I am trying to crawl websites for data and when I get to a page for 18+, I get a warning page. My crawler normally works on most reddit pages and I can get the data successfully. I tried using selenium to move onto the next page, which when it opens the browser is successful, but the crawler doesnt follow to that page. Below is my code..
class DarknetmarketsSpider(scrapy.Spider):
name = "darknetmarkets"
allowed_domains = ["https://www.reddit.com"]
start_urls = (
'http://www.reddit.com/r/darknetmarkets',
)
rules = (Rule(LinkExtractor(allow=()), callback='parse_obj', follow=False),)
def __init__(self):
self.driver = webdriver.Firefox()
def parse(self, response):
self.driver.get('http://www.reddit.com/r/darknetmarkets')
#self.driver.get('https://www.reddit.com/over18?dest=https%3A%2F%2Fwww.reddit.com%2Fr%2Fdarknetmarketsnoobs')
while True:
try:
YES_BUTTON = '//button[@value="yes"]'
next = self.driver.find_element_by_xpath(YES_BUTTON).click()

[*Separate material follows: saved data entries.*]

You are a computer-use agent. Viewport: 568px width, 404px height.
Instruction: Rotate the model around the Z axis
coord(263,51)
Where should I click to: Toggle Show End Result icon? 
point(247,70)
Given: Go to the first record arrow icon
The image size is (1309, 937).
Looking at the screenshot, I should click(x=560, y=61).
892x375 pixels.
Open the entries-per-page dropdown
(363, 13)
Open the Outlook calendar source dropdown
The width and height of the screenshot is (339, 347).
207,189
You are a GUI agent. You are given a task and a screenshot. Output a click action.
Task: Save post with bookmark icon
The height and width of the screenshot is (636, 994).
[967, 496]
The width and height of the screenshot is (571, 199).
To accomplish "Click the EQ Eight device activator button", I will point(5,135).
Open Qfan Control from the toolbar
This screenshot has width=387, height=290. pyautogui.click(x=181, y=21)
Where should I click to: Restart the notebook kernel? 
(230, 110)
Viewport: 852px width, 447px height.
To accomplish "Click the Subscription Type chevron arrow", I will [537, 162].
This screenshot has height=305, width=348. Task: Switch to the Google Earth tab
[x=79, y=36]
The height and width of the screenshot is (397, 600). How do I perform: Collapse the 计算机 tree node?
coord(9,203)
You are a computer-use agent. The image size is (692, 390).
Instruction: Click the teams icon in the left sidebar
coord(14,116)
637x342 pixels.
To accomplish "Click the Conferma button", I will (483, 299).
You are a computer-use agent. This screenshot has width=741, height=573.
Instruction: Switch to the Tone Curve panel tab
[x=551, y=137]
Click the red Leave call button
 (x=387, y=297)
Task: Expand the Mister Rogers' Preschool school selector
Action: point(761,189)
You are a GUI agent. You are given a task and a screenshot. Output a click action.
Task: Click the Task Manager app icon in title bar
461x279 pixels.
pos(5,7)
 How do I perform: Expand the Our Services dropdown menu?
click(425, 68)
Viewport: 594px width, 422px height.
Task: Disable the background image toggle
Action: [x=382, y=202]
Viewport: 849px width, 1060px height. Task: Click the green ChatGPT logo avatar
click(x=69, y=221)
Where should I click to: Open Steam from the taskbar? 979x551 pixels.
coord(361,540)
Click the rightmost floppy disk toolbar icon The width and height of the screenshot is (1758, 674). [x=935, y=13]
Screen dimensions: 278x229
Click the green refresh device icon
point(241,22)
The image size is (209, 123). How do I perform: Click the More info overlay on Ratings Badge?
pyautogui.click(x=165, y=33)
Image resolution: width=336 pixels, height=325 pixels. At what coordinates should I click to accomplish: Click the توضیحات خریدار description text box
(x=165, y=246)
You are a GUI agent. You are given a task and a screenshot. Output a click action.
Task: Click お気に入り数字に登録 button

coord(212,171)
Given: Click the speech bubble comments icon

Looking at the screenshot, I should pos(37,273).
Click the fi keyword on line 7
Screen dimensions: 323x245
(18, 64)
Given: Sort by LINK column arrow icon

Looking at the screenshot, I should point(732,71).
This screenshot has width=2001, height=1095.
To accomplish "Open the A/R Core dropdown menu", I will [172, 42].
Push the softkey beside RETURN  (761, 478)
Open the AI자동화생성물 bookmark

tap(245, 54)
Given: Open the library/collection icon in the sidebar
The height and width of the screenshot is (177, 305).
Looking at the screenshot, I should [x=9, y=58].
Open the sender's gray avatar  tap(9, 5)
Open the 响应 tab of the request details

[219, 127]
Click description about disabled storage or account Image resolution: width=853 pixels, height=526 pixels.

url = 'http://www.reddit.com/r/darknetmarkets'
next.click()
except:
break
self.driver.close()
item = darknetItem()
item['url'] = []
for link in LinkExtractor(allow=(), deny=self.allowed_domains).extract_links(response):
item['url'].append(link.url)
print link
The css of the button..
<button class="c-btn c-btn-primary" type="submit" name="over18" value="yes">continue</button>